Every line that holds the word "voor" needs to be copied from the data below.

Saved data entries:
*** Block opens ***

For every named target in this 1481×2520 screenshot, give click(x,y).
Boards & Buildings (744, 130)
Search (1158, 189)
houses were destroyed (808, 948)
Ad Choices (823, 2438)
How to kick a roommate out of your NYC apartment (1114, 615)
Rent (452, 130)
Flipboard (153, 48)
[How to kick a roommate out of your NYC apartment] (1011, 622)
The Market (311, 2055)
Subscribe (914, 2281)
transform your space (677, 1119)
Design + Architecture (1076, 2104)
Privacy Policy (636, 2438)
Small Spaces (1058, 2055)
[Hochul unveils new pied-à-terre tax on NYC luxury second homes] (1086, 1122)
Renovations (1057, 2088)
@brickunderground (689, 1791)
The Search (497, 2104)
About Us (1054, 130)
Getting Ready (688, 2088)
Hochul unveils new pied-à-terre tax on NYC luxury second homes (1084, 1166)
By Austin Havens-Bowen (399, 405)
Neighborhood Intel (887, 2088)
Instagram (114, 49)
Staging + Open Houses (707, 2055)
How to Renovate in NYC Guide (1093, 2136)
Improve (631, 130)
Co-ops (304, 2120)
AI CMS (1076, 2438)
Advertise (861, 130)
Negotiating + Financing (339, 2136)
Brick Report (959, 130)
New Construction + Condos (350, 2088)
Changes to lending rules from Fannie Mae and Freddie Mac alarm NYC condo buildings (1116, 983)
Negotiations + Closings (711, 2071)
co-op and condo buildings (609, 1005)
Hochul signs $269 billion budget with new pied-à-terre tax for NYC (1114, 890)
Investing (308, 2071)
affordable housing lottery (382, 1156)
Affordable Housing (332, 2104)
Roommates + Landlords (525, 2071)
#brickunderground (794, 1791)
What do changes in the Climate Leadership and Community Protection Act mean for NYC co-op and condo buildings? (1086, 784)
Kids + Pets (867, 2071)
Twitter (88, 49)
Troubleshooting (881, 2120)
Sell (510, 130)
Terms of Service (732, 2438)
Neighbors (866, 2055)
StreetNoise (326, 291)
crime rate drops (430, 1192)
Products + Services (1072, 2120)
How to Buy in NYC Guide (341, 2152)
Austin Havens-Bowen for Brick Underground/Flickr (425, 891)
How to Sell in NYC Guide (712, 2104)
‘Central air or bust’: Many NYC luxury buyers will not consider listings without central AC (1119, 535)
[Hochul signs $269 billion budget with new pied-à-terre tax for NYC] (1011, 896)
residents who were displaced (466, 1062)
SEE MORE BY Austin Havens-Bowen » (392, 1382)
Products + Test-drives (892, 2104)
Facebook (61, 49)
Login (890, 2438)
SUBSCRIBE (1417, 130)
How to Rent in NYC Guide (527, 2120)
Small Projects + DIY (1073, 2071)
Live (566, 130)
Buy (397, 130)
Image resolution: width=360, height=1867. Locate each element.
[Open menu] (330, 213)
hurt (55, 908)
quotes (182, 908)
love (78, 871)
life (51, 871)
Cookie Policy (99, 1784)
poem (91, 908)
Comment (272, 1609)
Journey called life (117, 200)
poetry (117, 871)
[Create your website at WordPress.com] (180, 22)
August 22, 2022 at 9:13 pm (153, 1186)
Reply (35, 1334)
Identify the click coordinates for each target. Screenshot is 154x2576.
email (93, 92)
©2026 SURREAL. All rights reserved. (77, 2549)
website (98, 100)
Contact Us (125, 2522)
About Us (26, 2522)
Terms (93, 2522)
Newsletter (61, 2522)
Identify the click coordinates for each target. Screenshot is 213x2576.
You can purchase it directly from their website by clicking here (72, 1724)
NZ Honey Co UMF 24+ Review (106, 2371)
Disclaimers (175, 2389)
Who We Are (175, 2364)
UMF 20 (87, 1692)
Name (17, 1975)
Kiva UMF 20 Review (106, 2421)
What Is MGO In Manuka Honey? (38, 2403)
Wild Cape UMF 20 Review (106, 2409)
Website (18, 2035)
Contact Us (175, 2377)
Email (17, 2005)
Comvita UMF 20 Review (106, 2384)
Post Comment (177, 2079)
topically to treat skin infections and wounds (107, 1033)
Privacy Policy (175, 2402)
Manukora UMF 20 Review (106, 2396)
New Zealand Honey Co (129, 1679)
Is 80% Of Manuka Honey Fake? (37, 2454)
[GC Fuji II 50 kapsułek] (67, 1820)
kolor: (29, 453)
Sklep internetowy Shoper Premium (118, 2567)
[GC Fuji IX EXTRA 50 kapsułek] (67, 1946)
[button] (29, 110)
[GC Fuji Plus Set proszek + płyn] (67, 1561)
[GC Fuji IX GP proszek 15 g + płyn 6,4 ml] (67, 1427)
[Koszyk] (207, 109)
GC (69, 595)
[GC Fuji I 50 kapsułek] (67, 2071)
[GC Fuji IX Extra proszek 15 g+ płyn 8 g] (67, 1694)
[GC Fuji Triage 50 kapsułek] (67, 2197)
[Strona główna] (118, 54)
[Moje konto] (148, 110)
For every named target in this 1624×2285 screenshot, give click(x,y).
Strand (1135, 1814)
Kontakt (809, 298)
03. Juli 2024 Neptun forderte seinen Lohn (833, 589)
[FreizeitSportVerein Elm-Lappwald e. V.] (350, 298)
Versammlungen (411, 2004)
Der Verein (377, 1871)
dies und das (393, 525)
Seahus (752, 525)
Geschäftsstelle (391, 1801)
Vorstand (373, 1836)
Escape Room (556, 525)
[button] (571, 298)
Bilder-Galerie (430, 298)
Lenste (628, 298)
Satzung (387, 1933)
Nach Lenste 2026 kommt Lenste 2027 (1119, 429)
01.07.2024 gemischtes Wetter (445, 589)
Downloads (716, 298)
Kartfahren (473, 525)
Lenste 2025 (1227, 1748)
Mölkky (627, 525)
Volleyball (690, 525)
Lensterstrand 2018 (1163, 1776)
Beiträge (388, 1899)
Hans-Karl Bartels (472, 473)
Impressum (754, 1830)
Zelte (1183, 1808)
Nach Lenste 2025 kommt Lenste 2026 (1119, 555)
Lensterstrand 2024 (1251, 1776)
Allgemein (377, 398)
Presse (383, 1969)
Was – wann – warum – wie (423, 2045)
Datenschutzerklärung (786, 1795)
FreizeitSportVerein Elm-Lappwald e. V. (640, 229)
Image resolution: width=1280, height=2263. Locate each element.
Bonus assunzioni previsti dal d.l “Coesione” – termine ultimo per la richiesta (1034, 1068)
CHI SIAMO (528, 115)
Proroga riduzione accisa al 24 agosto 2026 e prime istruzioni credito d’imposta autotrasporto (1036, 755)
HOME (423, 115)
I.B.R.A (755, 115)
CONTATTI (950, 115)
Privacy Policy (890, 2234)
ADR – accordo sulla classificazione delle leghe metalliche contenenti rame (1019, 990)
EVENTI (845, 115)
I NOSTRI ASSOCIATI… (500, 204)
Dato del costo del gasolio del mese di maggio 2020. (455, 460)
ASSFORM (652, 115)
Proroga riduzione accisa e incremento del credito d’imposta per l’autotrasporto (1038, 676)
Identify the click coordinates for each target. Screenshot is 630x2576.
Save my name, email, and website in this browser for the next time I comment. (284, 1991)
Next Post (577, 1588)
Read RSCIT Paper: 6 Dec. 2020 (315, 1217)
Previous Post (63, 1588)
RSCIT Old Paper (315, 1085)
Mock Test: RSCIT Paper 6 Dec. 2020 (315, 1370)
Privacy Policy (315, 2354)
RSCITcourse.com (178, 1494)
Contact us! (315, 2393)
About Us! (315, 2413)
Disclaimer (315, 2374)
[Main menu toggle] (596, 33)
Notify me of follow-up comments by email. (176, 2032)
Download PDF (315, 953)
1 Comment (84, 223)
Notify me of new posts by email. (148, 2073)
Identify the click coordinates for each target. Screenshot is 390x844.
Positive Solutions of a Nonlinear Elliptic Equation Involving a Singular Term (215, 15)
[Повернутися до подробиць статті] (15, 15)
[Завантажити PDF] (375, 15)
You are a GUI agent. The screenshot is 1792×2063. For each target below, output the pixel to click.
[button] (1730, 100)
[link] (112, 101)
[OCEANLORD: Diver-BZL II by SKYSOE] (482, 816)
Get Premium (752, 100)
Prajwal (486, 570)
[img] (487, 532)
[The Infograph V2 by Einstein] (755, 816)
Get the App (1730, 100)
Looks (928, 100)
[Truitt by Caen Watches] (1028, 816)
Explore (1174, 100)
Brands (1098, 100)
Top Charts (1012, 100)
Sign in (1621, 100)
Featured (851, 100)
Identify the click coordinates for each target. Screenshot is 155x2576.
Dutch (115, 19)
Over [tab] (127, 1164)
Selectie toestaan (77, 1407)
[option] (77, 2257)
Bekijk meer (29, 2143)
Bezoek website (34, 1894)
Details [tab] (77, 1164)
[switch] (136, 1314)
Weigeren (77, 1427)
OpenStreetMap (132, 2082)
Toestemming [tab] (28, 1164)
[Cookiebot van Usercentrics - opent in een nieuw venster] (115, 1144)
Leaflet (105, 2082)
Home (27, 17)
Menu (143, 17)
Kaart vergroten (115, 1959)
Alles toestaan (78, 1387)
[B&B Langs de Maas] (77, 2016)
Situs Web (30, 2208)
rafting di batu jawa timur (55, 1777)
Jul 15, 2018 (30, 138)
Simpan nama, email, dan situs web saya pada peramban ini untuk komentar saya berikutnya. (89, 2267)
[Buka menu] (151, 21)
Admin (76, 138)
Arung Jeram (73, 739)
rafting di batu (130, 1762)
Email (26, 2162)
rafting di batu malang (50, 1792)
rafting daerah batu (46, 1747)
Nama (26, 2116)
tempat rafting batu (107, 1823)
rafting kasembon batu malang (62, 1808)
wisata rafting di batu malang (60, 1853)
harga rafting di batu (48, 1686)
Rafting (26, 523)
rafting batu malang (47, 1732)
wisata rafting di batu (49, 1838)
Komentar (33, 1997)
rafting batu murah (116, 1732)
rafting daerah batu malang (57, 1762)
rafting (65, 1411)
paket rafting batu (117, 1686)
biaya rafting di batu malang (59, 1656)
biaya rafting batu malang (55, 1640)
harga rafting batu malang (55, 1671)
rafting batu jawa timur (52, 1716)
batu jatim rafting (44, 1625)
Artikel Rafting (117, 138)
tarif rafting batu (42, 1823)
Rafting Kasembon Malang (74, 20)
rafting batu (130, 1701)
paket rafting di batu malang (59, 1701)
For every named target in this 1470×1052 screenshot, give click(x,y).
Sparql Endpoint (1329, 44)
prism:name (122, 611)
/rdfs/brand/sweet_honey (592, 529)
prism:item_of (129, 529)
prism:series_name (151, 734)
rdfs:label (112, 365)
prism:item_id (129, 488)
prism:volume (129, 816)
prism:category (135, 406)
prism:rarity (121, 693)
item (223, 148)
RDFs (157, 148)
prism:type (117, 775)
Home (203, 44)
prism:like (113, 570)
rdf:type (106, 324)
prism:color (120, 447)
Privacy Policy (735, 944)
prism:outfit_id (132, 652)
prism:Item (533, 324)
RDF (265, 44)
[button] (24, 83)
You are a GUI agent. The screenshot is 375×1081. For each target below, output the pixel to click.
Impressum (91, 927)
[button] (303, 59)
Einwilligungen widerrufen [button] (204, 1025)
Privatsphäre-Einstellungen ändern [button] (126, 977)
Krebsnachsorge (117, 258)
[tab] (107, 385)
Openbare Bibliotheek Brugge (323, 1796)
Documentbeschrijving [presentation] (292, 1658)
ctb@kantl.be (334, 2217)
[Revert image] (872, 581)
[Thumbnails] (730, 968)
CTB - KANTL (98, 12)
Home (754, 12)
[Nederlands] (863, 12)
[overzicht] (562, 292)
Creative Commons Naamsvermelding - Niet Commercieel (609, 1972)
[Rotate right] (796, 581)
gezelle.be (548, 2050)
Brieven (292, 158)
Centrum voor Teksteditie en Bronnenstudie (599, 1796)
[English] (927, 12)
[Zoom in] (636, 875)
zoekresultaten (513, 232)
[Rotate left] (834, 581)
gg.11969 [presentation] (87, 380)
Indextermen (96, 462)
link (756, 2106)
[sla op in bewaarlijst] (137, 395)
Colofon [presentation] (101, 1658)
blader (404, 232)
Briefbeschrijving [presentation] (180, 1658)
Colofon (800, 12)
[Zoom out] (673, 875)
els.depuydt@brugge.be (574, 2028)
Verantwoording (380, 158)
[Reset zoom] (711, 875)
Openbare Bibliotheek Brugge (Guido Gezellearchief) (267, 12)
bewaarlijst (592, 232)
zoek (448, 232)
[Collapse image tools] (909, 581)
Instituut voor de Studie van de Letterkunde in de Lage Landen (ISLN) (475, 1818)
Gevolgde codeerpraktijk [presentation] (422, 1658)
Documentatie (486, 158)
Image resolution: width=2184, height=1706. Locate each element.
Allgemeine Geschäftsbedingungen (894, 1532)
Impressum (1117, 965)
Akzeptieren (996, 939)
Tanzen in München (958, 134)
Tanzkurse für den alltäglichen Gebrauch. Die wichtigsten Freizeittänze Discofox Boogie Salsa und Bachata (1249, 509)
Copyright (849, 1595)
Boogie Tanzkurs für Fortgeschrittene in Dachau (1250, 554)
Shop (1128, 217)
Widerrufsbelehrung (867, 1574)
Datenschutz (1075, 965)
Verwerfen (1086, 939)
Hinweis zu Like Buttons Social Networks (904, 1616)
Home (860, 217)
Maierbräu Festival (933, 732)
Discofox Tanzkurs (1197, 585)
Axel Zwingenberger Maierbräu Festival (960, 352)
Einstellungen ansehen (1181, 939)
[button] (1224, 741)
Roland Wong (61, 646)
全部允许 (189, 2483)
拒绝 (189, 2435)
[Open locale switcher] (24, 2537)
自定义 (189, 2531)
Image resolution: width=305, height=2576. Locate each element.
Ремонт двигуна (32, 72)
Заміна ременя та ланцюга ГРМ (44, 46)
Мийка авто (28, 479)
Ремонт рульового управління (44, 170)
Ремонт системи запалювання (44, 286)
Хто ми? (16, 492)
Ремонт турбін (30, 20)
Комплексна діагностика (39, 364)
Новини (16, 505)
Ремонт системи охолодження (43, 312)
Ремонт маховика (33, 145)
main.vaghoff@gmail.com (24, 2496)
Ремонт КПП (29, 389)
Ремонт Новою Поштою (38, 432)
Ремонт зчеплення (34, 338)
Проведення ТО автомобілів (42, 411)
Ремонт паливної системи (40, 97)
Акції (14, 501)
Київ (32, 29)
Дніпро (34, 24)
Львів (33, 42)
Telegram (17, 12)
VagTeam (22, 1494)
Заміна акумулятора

*** Block closes ***

> [RESPONSE TO THE TASK]:
Centrum voor Teksteditie en Bronnenstudie (599, 1796)
Instituut voor de Studie van de Letterkunde in de Lage Landen (ISLN) (475, 1818)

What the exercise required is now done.